TO-DO ITEM: Continue the text on the Greek bailout vote from where it stops.

+++ PROVIDED TEXT

The third international bailout of Greece isn’t a done thing yet even though a credit line of 900 million euro has been forwarded by its creditors, the Troika of European Union, European Central Bank and International Monetary Fund (IMF).

On Wednesday, Greek Parliament took up rather low-lying fruits in its agenda and pushed back the contentious matters, such as early-retirement and tax rise for farmers, into the month of August.

The matter the parliament handled on Wednesday included the adoption of an EU directive to bolster banks and protect savers’ deposits of less than 100,000 euros.  It also debated the rule that would see bank shareholders and creditors—not taxpayers—cover costs of a failed bank.

As for the actual clearing of the deal worked out between Greece and its creditors, the Greek Parliament could find itself embroiled in legal battles as a public debate is on as to how it could over-ride the people’s vote for “No” in the referendum held on July 5.

The referendum had been ordered by the ruling Syriza Party and the prime minister Alexis Tsipras to gauge the view against a harsh austerity measures announced by the Troika for Greece’s black-out. The referendum was a resounding “no” to such harsh measures.

++++++
+++ PROVIDED MATERIAL

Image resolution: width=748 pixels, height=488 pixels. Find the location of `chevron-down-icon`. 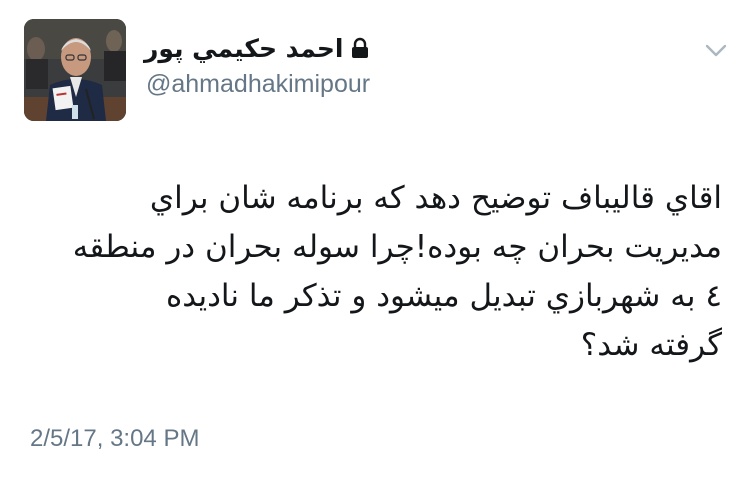

chevron-down-icon is located at coordinates (716, 50).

++++++

ANSWER:
Yet just a week later, Tsipras later succumbed to the pressure by the Troika and agreed to a deal which was harsher than originally demanded by the Troika. The 86-billion euro bailout terms were so harsh that even IMF termed it highly “unsustainable.”  An IMF study said EU nations would have to give Greece a 30-year window to repay all its European debts, including new loan, and a dramatic extension on the maturity of its debts.

Prof Michel Chossudovsky claims that Tsipras was already ready with his betrayal the very next day of the referendum. Tsipras had drafted a 13-page proposal which included most of the demands of the creditors.  “The Greek people were misled and deceived…Tsipras was in bed with the creditors while leading the No Campaign,” wrote Chossudovsky, “The NO mandate of the Greek people was meant to be ignored.”

Even though a referendum is not legally binding, its’ results couldn’t be ignored in a democracy. More so since it was an official referendum ordered no less by the present government’s quarters. All the measures for referendum had come from the taxpayers’ money.

Further, the referendum had been endorsed by no less than the Supreme Social Court. A government which goes against the will of its people had no business to remain in power or decide on a nation’s fate.